What happened there was a failure to learn from history. It's like the Irish Potato Famine. Conspiracy nuts like to think it was deliberate but the truth is that it was hugely embarassing for the British Empire to have a disaster like that in their own back yard. What sort of imperials think they can rule the world when they can't even deal with a local crisis? The far-flung reaches of empires are glamorous and exciting, but what matters really is the bread-and-butter stuff at home.
That is an interesting historical perspective, one that I had not considered before. Still, if anything, it supports the notion that the US is faltering as the world power.
BTW I'd be interested to see a comparison with deaths in rural Soviet Union under Stalin with the Irish situation. Seems to me like a similar situation and yet the deaths are pretty much attributed as murder under Stalin.

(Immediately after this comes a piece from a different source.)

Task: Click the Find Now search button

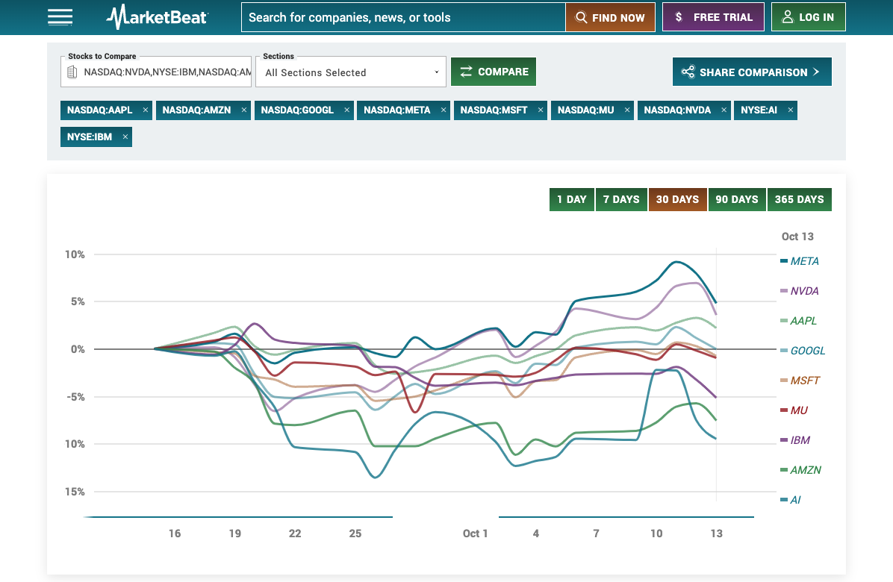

Ummm, that's because it was murder. See the (well written) works of the historian Robert Conquest. By the way, when the Soviet archives were opened up during the Yeltsin era, his estimations of the number of Soviet murders turned out to be almost exactly right (actually, a little on the low side).

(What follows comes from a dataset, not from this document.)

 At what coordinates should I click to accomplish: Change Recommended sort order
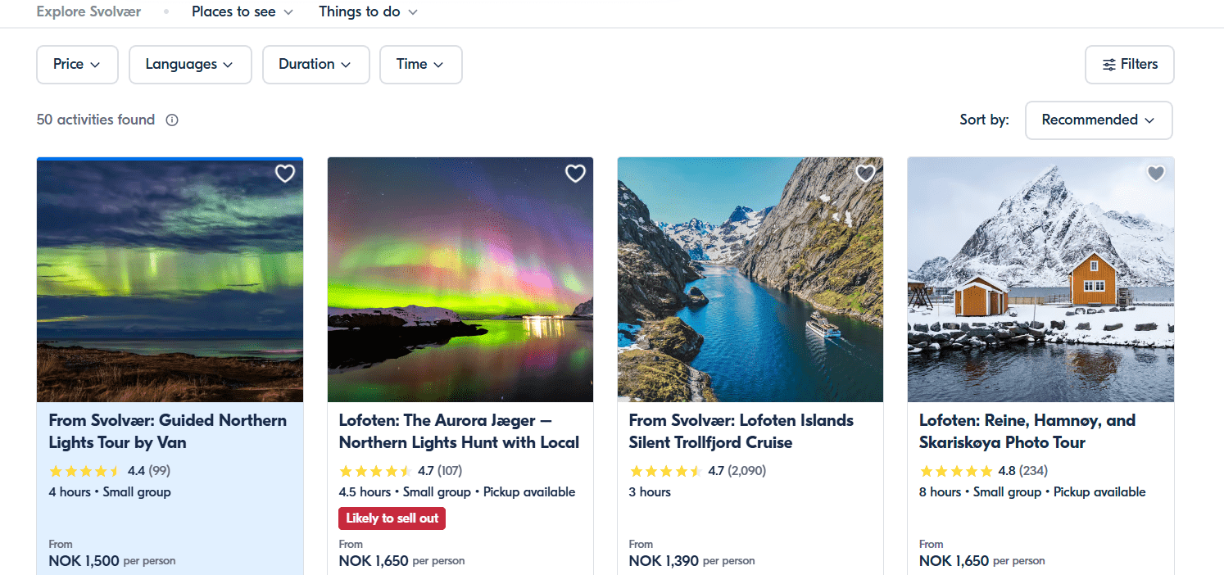coord(1098,120)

I think of this sometimes when I think of my wife. She survived, with years of hunger, Mao's "Great Leap Forward", when 77,000,000 human beings -- men, women, children dying as their mothers held them and watched -- were systematically starved to death.

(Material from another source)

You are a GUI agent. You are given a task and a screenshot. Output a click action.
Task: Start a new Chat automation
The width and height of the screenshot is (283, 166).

"One death is a tragedy, a million deaths is a statistic." -- Stalin, an expert on the subject
I was, of course, refering to the agricultural deaths. To some extent those seem similar to the situation in Ireland and possibly China under Mao. To what extent can attribute a failed policy as murder? Is the US responsable for the 1 million or so deaths in Iraq? Probably not.
> So we have to start a war or something to get respect?
Not at all.
There are no shortage of problems in the world. Rwanda is basically over, but there's the Sudan and the other hell-holes of sub-saharan Africa. Surely you've got more to contribute than "the Americans dropped the ball again."
Then there's Bosnia. Right in the EU's backyard. Why should the US be there at all?
The world is full of problems. Pick some and solve them. We don't care how you do it, but we do notice that you're not even trying.
Is it really unreasonable to expect the EU to handle fairly big problems?
Apparently so - you can't even manage to provide reasonable capacity in Afghanistan. (Man for man, fantastic, but there aren't many men.)
> you can't even manage to provide reasonable capacity in Afghanistan.
Am I misunderstanding you or are you really arguing that one should expect the EU to clean up after the US?
Apart from that the EU is actually doing things in Afghanistan as far as I know -- but more like the friendly-negotiative style, not the world's cop style.
> Yes, in some ways we do look down on you.
That was my point. Most Americans know so little about the world but they are so convinced they are the best. In my experience most first world countries are better to live in than the states.
> It's because you're Monday morning quarterbacks. You want respect - get on the field.
So we have to start a war or something to get respect? Is that what the invasion of Iraq was all about?
> We don't argue that it's right, but let's look at the alternatives. China? Russia? The EU? No one? Yeah right.
Why does any one nation have to be nominate itself as the sheriff? I haven't seen much clamour for the US to exercise military power recently, more the opposite.
In truth I don't think the US has anywhere near as much power as it thinks. Most times it has tried to exert that power it has backfired. When you have about 20-25% of world GPD and you try to continually exercise more than 50% of the control something has to give.